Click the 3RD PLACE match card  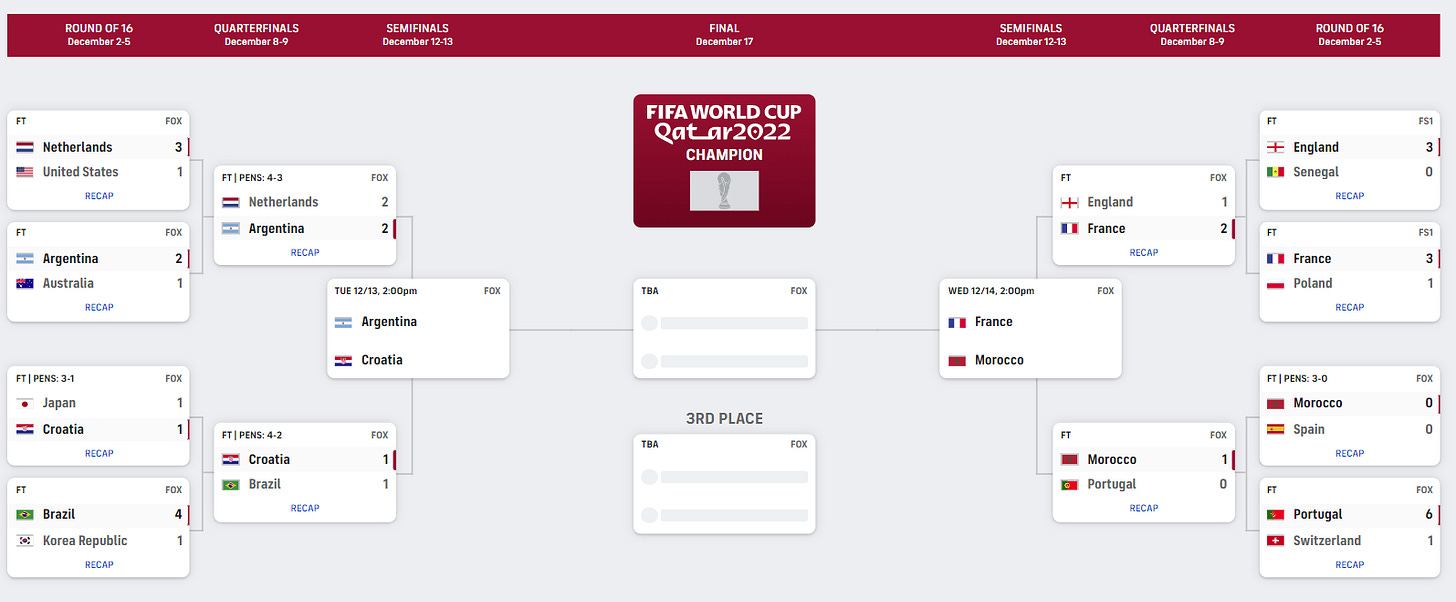[724, 483]
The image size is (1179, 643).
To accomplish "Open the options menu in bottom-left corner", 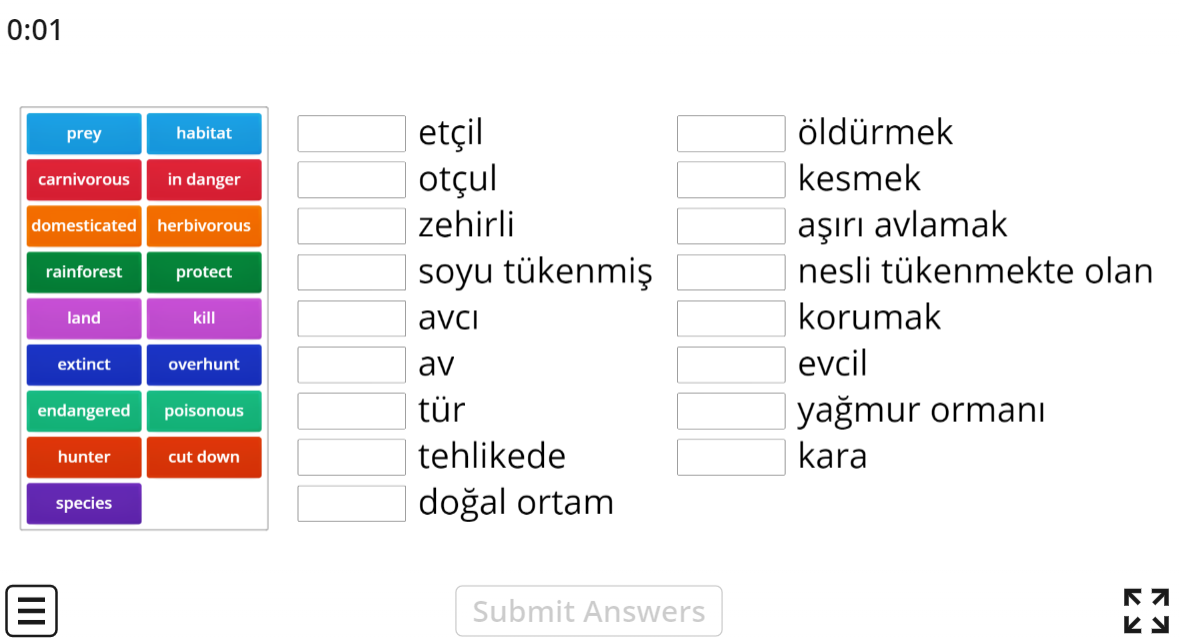I will point(33,610).
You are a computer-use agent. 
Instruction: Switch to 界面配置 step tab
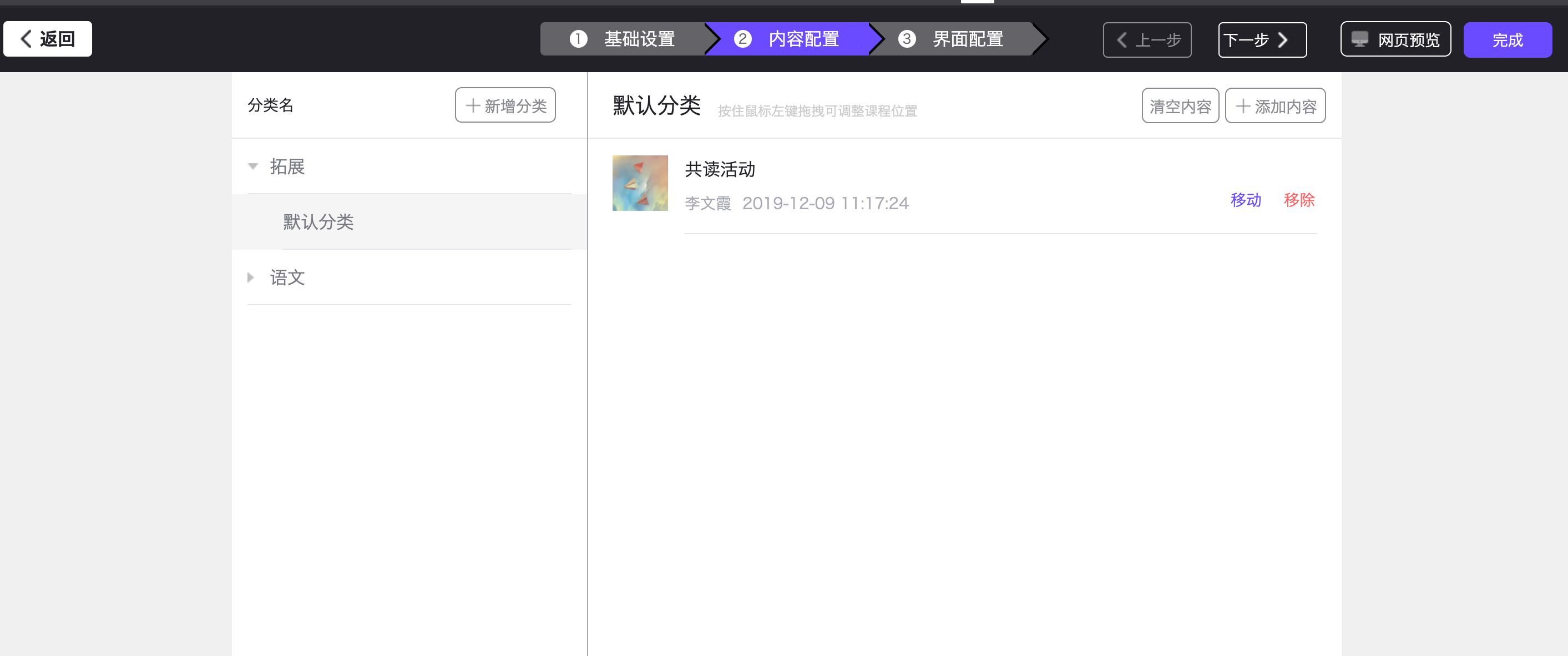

■ ■ ■

▶ Given problem
Could you copy out the records word for word, from the line with "You are a computer-use agent." through the end of the records, and leave the pictures out?

▶ The completed task
You are a computer-use agent. 
Instruction: Switch to 界面配置 step tab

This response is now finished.